■ PROBLEM STATEMENT ■
Count how many of the lines below contain the string "Switch", treating uppercase and lowercase letters as different. Reply with the number alone.

■ PROVIDED MATERIAL ■

>>>>>

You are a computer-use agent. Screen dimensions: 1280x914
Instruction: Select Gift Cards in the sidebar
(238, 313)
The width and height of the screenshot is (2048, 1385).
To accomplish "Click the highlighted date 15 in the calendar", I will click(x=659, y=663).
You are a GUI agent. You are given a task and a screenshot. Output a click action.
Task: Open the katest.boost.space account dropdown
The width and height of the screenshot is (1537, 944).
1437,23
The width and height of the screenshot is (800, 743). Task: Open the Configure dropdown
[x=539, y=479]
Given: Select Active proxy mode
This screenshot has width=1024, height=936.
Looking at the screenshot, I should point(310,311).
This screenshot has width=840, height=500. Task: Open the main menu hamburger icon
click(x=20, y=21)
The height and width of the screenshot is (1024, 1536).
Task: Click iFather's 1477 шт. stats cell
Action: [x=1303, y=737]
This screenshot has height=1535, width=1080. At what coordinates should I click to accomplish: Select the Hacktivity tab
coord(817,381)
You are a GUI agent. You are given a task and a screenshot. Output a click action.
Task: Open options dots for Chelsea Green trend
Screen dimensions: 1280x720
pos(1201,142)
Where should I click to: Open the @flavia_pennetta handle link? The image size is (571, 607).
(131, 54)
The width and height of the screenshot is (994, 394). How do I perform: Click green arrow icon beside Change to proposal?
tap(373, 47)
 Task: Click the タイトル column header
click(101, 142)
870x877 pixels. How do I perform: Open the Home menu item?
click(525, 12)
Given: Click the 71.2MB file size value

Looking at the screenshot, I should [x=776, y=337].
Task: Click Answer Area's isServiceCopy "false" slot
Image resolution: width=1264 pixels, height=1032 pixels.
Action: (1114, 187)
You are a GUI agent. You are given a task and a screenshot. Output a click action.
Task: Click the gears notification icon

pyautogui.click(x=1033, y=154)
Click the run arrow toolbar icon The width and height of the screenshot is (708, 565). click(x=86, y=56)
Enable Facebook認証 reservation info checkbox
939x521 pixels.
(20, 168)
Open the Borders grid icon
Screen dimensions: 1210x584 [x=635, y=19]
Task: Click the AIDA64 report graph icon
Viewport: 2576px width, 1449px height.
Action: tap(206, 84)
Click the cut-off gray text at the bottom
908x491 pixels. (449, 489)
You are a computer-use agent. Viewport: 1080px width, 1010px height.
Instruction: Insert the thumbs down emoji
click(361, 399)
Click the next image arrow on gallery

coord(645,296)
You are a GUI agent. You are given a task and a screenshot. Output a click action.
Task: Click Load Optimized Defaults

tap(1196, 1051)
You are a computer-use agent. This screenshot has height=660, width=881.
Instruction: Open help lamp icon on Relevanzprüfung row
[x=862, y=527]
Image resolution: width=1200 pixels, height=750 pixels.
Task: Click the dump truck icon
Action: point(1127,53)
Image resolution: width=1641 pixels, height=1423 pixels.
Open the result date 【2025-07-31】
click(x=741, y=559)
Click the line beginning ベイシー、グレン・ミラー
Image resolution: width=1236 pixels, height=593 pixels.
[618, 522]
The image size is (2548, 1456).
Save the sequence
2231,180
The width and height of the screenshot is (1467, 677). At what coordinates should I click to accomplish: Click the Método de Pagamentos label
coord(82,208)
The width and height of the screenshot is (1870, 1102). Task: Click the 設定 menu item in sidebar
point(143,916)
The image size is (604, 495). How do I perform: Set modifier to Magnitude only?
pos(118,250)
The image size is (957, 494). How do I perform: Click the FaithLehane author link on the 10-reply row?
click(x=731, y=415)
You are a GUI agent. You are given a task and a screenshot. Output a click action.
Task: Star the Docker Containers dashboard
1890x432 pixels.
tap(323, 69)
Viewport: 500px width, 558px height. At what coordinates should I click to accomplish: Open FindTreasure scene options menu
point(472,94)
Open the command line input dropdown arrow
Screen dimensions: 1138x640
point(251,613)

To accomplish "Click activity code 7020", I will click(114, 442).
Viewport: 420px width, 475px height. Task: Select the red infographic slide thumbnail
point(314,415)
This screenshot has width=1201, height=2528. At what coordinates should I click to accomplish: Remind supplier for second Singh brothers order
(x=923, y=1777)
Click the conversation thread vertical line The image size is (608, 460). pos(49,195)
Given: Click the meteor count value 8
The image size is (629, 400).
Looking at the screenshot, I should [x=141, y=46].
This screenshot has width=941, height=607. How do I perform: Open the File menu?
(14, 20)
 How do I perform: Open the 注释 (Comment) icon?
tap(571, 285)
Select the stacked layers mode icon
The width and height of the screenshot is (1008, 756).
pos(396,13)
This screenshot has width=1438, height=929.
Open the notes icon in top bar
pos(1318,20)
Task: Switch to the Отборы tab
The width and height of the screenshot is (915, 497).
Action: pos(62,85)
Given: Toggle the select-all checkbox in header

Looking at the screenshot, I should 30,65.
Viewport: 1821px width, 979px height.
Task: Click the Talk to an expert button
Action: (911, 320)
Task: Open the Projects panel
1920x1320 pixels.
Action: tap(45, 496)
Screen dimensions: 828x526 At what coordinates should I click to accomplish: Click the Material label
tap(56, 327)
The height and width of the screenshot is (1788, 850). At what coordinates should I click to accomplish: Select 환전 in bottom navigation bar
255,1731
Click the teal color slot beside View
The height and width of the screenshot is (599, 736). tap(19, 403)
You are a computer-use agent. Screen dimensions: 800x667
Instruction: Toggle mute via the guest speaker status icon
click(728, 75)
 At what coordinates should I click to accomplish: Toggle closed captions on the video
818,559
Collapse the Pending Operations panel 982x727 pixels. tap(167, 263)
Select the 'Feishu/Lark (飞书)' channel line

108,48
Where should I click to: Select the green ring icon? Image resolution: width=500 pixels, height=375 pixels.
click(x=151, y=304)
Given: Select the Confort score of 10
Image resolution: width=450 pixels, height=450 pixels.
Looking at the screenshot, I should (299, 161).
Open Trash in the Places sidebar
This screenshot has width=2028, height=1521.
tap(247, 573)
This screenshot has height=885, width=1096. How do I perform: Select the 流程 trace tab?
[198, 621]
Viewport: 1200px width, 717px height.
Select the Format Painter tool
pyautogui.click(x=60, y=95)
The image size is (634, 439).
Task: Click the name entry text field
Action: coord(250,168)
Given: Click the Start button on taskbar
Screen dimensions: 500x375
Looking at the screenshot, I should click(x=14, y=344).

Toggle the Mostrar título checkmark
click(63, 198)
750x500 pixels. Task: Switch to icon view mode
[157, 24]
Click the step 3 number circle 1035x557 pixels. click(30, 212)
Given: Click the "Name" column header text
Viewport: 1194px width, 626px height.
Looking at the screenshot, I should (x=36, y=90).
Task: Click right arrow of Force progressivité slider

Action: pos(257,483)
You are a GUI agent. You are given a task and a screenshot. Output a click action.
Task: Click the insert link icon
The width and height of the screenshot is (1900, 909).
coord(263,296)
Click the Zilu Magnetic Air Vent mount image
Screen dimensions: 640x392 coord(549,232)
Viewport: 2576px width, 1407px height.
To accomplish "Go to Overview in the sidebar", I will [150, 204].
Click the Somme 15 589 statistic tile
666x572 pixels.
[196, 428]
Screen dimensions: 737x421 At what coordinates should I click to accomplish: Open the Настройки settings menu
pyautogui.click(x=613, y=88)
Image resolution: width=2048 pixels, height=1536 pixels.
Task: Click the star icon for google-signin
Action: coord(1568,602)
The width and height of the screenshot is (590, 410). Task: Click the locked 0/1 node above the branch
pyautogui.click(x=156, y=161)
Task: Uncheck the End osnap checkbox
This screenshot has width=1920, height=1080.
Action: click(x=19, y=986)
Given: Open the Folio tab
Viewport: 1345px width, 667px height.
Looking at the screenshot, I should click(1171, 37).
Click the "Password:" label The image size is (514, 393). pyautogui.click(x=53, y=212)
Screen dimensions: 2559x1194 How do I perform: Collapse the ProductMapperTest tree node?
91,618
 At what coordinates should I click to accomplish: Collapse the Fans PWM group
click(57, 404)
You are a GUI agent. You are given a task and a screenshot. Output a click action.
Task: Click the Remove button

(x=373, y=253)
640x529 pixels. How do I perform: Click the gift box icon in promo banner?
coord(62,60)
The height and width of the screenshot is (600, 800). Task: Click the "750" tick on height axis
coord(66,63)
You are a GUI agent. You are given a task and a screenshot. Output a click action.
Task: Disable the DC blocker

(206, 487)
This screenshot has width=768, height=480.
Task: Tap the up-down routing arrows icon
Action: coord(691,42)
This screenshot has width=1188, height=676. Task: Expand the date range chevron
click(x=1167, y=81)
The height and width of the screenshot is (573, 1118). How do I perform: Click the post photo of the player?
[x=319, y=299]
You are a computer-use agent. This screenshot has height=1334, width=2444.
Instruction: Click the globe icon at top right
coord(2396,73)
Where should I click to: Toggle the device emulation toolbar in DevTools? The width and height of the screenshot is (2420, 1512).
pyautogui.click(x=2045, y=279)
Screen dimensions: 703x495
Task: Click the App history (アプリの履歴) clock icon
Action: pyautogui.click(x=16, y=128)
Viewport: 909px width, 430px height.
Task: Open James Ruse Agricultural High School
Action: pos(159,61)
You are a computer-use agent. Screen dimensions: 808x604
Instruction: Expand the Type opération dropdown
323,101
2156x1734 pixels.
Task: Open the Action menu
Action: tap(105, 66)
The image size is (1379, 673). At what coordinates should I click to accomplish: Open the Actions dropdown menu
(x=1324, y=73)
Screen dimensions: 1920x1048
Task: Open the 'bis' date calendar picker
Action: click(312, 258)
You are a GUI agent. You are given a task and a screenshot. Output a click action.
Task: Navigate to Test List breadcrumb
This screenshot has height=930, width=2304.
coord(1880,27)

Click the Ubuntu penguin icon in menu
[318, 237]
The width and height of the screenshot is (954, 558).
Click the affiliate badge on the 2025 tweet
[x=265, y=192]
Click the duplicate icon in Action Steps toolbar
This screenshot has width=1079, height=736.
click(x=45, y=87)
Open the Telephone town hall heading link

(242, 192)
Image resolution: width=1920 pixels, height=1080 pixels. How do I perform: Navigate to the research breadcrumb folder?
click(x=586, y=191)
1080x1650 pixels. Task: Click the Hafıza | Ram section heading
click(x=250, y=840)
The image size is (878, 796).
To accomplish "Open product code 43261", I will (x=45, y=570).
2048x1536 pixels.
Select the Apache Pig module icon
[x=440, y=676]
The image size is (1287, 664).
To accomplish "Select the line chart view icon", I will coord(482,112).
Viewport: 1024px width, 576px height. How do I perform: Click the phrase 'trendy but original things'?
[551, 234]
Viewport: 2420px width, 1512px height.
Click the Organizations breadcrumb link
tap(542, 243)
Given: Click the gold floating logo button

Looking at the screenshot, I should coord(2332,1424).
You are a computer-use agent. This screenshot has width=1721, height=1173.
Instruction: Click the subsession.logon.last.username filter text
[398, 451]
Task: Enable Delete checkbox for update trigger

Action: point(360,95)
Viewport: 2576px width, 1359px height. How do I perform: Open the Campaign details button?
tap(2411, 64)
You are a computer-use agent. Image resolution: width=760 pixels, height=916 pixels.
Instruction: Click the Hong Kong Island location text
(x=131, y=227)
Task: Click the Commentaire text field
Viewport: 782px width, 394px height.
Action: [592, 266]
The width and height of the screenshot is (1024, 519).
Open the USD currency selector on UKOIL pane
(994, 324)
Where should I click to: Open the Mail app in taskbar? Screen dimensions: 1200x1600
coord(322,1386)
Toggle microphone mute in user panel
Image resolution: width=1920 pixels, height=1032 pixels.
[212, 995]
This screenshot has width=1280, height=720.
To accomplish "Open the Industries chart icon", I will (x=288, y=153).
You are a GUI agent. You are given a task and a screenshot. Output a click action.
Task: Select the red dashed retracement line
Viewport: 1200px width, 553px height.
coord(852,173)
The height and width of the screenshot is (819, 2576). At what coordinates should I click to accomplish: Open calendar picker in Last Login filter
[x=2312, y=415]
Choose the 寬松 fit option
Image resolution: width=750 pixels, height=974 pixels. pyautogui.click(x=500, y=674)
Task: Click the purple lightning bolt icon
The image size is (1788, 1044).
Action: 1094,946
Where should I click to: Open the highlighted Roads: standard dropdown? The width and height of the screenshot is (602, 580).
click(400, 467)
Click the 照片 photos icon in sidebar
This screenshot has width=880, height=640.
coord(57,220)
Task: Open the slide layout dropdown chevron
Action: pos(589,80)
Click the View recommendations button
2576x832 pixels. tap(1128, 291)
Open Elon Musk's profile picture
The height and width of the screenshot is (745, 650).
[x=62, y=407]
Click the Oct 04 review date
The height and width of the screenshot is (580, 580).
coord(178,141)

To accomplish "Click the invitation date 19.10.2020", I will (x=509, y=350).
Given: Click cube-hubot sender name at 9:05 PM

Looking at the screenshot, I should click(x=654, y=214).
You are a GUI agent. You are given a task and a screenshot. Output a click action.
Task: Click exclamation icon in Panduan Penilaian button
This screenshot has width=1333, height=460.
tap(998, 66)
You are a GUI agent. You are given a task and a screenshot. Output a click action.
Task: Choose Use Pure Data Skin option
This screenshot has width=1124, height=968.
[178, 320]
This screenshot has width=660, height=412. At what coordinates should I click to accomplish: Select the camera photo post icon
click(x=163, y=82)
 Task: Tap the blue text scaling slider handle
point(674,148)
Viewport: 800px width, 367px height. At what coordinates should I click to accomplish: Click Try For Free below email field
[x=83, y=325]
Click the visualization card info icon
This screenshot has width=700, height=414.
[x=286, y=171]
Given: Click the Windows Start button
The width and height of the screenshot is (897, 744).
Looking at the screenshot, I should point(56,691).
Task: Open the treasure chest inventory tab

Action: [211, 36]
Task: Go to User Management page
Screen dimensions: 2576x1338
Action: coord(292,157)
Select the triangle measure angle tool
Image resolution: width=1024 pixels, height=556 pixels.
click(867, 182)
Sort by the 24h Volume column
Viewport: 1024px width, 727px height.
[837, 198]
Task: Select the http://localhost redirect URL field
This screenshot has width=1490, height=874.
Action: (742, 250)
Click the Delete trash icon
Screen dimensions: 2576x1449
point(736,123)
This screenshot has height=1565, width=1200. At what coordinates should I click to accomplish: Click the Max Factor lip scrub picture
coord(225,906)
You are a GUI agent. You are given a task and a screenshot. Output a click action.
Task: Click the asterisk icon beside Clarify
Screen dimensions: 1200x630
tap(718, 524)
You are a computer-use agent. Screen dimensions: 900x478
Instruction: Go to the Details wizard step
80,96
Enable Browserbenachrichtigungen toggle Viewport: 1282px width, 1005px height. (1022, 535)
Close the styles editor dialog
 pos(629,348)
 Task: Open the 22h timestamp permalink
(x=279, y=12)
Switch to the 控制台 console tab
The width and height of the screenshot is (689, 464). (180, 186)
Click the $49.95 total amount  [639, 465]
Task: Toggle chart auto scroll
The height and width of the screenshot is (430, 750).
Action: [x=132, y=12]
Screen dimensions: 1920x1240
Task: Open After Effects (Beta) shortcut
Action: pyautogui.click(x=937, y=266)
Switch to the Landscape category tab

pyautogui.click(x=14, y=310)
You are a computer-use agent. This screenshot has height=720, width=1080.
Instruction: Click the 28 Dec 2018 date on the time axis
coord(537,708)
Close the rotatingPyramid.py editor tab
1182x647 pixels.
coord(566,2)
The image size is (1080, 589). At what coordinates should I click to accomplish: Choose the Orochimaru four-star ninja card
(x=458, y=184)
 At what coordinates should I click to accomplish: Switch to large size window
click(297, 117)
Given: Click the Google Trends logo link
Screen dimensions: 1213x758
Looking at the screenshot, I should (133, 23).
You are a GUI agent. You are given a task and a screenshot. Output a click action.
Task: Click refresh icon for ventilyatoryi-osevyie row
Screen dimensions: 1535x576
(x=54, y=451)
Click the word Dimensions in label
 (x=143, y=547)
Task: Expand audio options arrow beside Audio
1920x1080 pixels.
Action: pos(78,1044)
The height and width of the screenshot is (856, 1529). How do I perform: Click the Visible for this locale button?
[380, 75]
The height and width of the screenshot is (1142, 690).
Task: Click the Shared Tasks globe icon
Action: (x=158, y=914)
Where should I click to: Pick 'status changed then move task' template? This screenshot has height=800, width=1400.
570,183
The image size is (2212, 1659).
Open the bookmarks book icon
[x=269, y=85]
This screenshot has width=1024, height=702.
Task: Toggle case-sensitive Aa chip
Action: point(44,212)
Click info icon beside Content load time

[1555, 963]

<<<<<

■ EXERCISE RESPONSE ■
5